**Aim of the exercise**
Go through the material under this sentence. Return every line holding "Click".

**Records shown**
■ ■ ■ ■
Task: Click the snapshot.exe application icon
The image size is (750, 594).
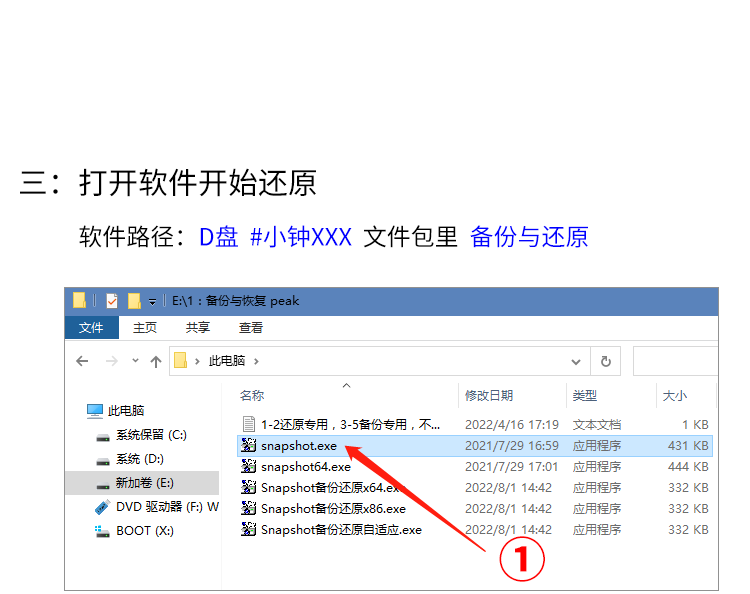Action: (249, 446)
■ ■ ■ ■
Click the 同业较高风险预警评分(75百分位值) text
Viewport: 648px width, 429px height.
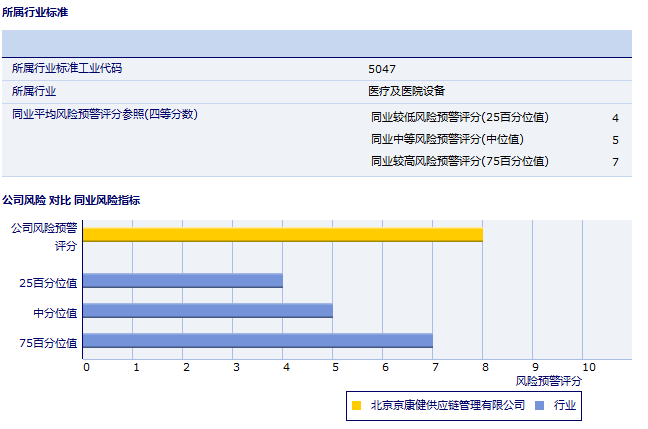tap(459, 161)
■ ■ ■ ■
**Finished exercise**
Task: Click the snapshot.exe application icon
Click the 同业较高风险预警评分(75百分位值) text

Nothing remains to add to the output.